Video visitation is the use of videoconferencing and/or analog CCTV systems and software to allow inmates and visitors to visit at a distance as opposed to face-to-face. It allows people with a computer, internet, webcam, and credit card to communicate with inmates at select jails. According to the Prison Policy Initiative, 74% of jails dropped face-to-face visitation after installing video visitation. As of May 2016, over 600 prisons in 46 states across the U.S. use some sort of video visitation system.

==Overview==
Video visitation is a term used for technology that allows the inmate and visitor to communicate via analog or digital videoconferencing equipment. Under the old method of face-to-face visitation, inmates were transferred from their housing area to the visitation area, while visitors often had to walk through the facility. With video visitation, inmates will use a video visitation station located in their cell or cell block, while visitors can use a corresponding station elsewhere—or use their computers from home or office. This reduces the amount of manpower needed to conduct visits by reducing the movement of inmates; reducing inmate movement also reduces contraband at the facility.

Digital Video Visitation has begun to replace the analog technology, due to less expensive and more readily integratable components.

Some prisons have ended all in-person visitations, leaving video visitations as the only option for communication with inmates such as the Travis County Correctional Complex in Del Valle, Texas.

== Purpose ==
Video visitation by design eliminates the public from having direct contact with inmates. Usually video visitations stations are placed in visitor areas for the visitors, while inmates have stations located in day rooms or within the cell block areas. By placing the stations in such a manner, inmate and visitor movement through a secure correctional facility is reduced or even eliminated. Visitation through the internet completely eliminates visitors onsite. All of these systems also free up correctional officers' time for traditional security duties, reduce the number of correctional officers required for the visitation process, eliminate infrastructure dedicated to the traditional visitation process, reduce contraband infiltration and reduce the possibility of inmate confrontation.

== History ==
The Inmate Video Visitation System concept was first developed and installed by Datapoint Corporation for the Brevard County Jail Complex in Brevard County, Florida. The world's first inmate video visitation system was installed in late 1995 followed shortly thereafter with a similar installation at the St. Lucie County Jail in Ft. Pierce, Florida in early 1996. Both of these systems are still in operation, however St. Lucie has upgraded to a more recent version. Brevard County is still using the original hardware from 1995. Over the years, as technology has advanced and the acceptance for video visitation has gained ground, systems begun to include management and scheduling software used to manage the video visitation environment.

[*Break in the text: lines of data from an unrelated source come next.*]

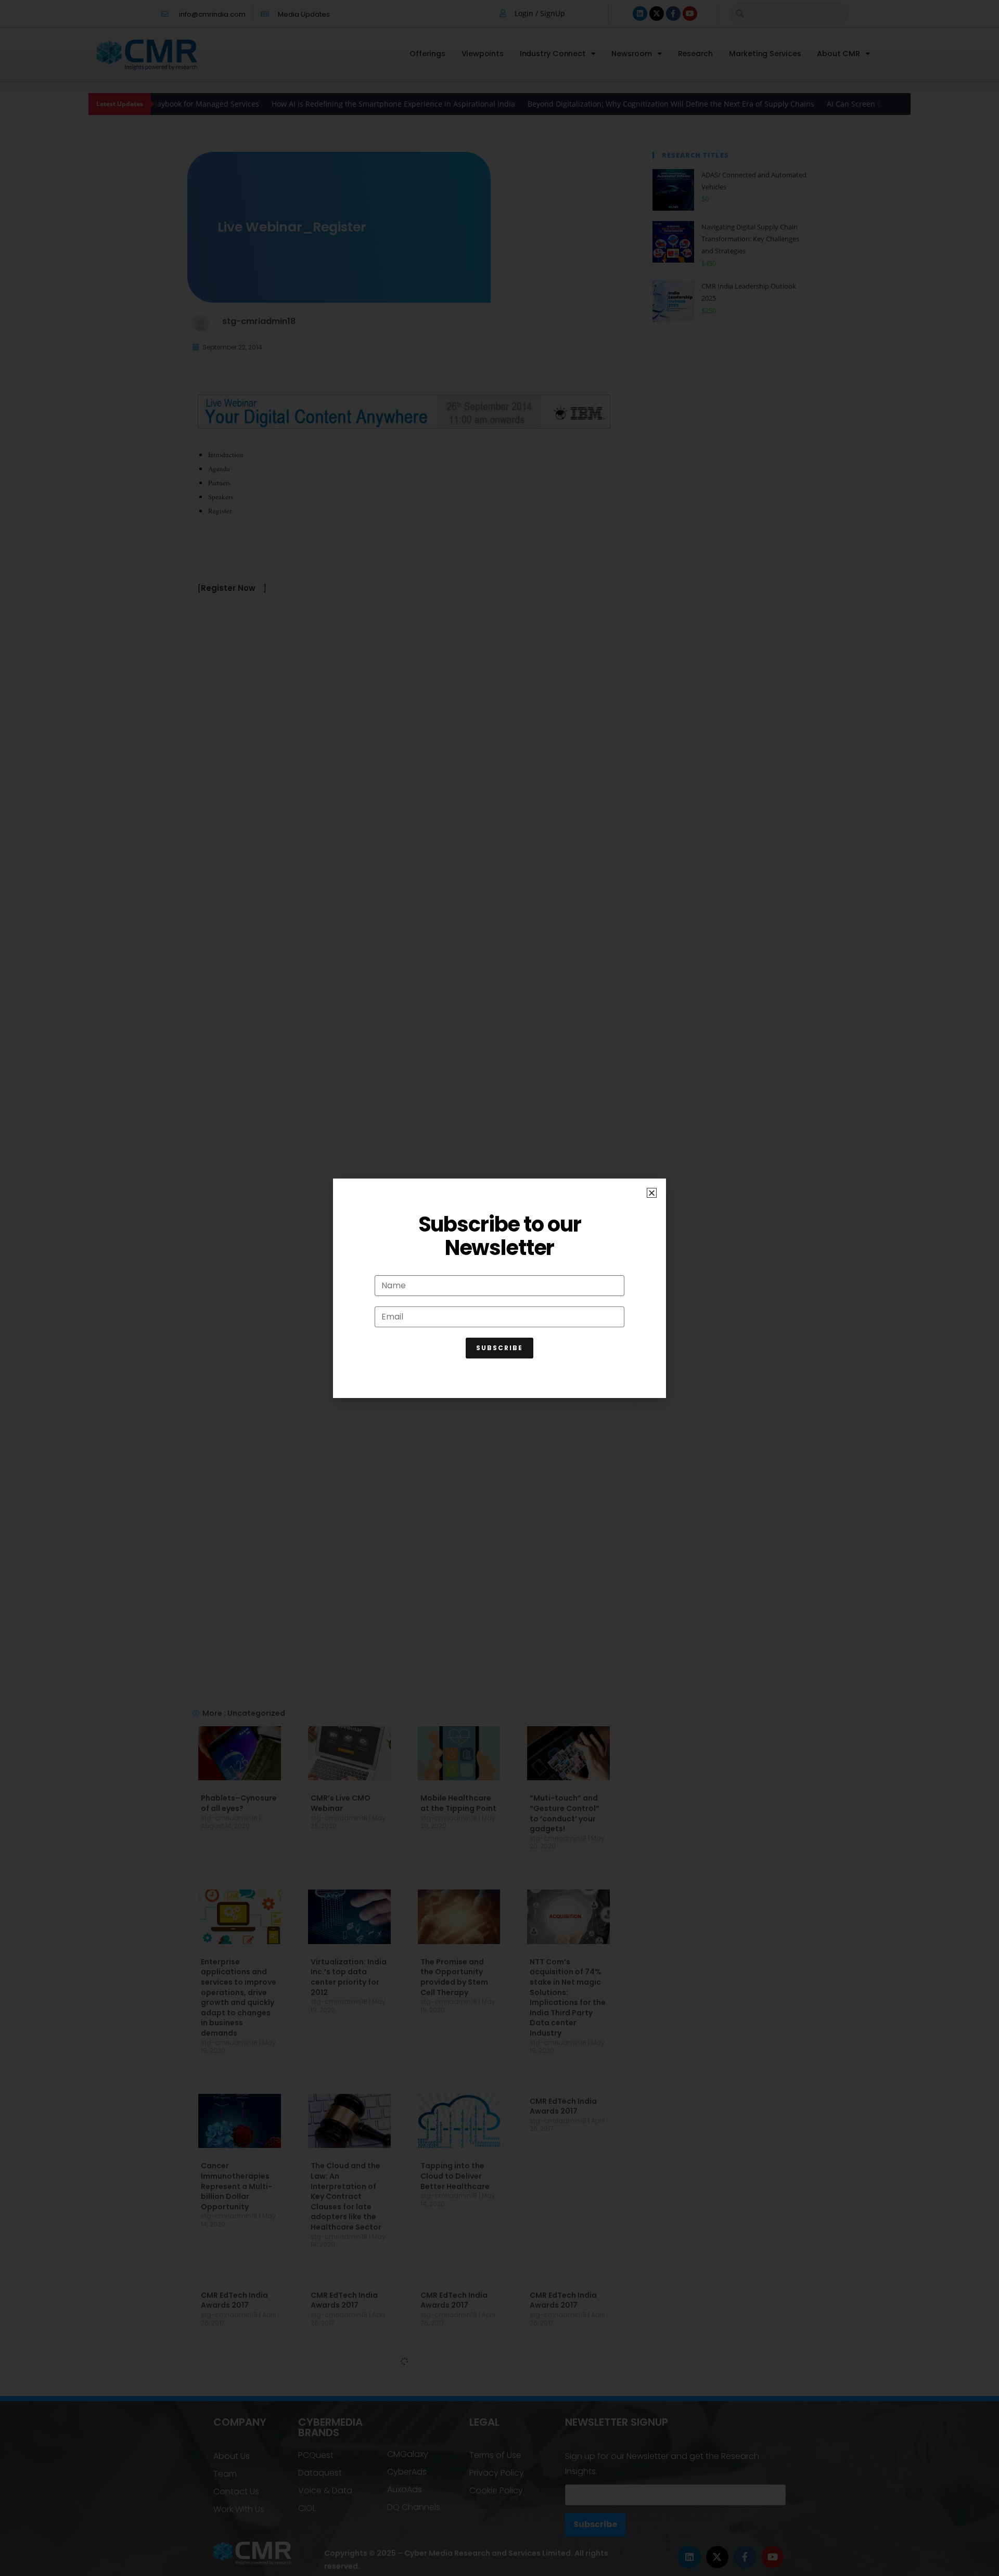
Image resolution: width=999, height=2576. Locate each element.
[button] (652, 1193)
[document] (499, 1288)
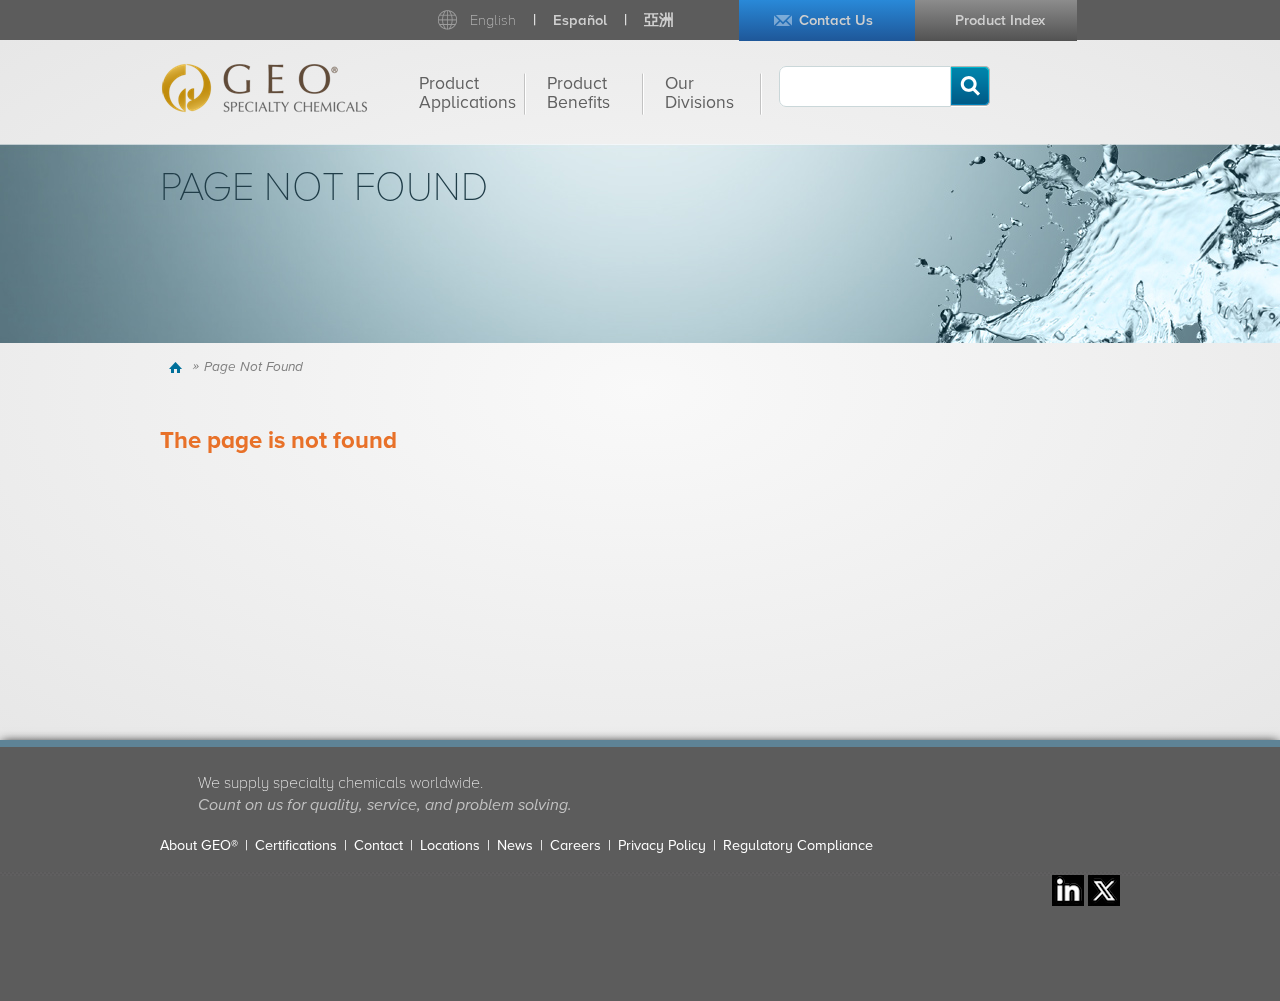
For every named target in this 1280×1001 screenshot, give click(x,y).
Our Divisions (699, 93)
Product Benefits (578, 93)
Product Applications (467, 93)
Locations (450, 845)
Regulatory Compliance (798, 845)
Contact (378, 845)
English (493, 20)
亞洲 (659, 20)
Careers (575, 845)
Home (178, 367)
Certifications (296, 845)
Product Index (1000, 20)
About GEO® (199, 845)
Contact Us (836, 20)
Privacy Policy (662, 845)
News (515, 845)
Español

In recent years, with the development of higher performance and lower cost digital videoconferencing equipment and the availability of high bandwidth digital communications with QoS support, the inmate video visitation concept has expanded to support remote visitation capabilities. The use of digital videoconferencing equipment has allowed facilities to use technology already in use by businesses to better manage, support, and expand video visitation to auxiliary applications such as telemedicine, video arraignment, video plea and distance learning.

==Funding==
The cost for a video visitation system, whether that is with old technology or internet based systems which include hardware, management/scheduling software, recording and servers/switches is around $5000/station. Video visitation technology is funded in several different ways. For new facilities, the funding usually comes from traditional means, while with older facilities there are a number of options correctional facilities use. One of the most common is to use inmate welfare funds to purchase the equipment and software for video visitation. The inmate welfare funds are added to usually by profits received from inmate phone calls and commissary items. Another method is through the inmate phone contracts themselves. Often facilities are able to negotiate commissions on the phone contracts. Correctional facilities can forgo a negotiable percentage of commission in order to have the inmate phone service provider purchase the equipment and software for video visitation.